─── INFORMATION GIVEN

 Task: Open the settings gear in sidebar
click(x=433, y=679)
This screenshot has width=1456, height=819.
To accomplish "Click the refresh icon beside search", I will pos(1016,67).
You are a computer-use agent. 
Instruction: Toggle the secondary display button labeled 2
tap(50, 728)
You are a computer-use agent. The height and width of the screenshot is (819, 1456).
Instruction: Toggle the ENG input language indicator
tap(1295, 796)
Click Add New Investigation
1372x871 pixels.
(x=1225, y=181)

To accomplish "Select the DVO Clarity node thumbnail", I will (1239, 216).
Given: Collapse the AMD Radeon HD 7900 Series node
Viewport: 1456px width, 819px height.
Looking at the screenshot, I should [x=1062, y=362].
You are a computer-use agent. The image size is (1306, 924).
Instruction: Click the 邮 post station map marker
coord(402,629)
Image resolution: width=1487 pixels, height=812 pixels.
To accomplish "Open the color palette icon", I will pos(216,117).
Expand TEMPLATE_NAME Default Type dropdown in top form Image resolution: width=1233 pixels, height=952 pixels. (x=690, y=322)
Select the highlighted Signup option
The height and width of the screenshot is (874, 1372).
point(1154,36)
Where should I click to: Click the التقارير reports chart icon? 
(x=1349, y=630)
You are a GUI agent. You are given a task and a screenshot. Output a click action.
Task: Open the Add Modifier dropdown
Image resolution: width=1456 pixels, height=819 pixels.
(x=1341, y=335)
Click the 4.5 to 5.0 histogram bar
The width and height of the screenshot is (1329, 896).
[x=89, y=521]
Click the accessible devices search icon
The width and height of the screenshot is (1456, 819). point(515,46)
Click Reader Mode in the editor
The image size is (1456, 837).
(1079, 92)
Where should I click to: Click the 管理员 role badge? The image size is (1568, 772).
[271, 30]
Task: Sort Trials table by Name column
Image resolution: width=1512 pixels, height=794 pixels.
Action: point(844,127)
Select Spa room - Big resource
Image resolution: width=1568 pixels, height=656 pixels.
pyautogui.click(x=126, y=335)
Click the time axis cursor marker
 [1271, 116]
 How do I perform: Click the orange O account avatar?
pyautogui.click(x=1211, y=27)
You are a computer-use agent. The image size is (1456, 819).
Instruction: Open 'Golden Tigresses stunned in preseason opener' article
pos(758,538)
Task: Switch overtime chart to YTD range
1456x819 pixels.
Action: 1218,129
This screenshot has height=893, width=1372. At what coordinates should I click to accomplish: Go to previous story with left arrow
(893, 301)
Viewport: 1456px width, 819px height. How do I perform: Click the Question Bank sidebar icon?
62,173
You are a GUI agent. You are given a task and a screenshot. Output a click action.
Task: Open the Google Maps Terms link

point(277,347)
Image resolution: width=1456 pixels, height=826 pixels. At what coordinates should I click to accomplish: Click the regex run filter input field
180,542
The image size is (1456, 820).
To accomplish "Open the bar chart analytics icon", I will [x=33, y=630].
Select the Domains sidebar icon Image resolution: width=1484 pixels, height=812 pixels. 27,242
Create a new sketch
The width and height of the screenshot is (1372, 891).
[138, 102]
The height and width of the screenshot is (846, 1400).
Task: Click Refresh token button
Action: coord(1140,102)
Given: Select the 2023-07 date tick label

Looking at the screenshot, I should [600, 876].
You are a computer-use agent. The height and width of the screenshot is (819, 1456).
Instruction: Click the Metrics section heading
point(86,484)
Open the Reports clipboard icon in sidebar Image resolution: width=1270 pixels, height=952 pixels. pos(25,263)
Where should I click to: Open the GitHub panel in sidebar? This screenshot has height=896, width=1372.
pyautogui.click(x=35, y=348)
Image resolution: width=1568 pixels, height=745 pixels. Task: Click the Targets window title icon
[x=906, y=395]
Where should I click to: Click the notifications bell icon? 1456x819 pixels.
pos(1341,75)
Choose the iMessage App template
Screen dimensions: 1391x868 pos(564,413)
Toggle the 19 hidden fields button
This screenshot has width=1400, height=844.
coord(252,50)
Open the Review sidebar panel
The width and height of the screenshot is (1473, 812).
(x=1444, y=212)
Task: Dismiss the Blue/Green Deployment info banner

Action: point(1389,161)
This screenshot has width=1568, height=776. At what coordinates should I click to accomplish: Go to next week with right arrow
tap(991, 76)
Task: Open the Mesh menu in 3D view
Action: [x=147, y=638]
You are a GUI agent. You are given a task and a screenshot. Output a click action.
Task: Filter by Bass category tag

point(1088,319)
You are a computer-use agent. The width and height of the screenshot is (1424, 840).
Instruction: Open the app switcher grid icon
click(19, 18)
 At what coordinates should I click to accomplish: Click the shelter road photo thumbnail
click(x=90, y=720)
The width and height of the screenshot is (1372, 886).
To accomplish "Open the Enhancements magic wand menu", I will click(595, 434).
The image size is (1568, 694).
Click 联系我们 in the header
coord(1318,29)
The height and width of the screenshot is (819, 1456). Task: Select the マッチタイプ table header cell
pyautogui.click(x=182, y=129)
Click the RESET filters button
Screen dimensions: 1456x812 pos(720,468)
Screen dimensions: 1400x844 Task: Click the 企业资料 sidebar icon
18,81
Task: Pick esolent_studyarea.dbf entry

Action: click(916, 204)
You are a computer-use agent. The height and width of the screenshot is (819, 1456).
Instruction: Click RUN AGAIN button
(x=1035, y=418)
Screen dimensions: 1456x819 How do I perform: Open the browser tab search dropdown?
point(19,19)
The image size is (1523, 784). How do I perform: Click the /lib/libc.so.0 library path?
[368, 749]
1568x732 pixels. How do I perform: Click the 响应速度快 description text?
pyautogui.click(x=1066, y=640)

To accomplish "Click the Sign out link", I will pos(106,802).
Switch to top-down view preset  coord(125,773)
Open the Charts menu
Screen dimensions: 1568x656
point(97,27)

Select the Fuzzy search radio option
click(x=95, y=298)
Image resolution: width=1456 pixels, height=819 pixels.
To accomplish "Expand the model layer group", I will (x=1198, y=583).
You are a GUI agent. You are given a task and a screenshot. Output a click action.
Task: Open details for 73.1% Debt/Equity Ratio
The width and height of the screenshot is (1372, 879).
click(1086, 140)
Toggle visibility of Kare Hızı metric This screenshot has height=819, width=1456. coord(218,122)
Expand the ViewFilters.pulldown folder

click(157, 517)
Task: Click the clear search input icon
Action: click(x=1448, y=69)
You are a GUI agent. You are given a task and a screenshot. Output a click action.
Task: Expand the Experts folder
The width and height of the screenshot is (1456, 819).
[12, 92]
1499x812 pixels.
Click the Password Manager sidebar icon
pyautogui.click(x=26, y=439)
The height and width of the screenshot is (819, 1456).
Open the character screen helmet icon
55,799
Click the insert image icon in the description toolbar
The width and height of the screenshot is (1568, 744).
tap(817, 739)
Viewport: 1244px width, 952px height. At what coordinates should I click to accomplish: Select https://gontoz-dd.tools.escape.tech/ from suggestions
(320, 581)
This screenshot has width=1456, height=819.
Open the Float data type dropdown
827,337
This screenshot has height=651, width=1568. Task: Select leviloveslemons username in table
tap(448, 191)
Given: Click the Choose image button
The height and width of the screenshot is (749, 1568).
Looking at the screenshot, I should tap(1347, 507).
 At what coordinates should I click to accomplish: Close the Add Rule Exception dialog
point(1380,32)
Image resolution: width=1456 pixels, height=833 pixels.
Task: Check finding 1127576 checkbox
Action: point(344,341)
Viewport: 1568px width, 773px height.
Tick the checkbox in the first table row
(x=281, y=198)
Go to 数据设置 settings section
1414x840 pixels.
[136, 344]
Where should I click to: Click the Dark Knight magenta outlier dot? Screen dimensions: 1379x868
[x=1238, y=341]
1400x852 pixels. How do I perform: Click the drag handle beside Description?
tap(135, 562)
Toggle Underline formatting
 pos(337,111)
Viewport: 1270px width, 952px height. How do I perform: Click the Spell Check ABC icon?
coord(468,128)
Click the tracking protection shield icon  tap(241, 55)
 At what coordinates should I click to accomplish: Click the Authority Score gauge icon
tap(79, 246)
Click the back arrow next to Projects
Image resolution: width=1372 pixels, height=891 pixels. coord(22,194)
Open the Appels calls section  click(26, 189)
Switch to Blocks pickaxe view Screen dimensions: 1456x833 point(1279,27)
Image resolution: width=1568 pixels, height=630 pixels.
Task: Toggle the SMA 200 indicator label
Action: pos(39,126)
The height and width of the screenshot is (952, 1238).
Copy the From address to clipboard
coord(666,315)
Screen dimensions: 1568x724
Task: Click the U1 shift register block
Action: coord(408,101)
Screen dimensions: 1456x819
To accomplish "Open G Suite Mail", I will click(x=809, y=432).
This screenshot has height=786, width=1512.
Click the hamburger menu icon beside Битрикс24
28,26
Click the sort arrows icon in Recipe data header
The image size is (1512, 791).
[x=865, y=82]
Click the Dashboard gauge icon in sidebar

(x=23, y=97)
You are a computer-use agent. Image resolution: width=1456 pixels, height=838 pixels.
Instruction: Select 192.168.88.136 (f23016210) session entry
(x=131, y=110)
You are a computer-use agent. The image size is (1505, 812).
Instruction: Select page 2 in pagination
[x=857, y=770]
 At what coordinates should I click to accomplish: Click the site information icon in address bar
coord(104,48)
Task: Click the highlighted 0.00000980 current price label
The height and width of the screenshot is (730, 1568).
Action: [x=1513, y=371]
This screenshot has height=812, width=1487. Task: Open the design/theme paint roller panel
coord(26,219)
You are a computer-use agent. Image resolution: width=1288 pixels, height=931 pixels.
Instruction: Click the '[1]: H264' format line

──────

## TASK DETAILS
What belongs in the answer is each line of the listing that contains the word "highlighted".

## PROBLEM SOLUTION
Select the highlighted Signup option
Task: Click the highlighted 0.00000980 current price label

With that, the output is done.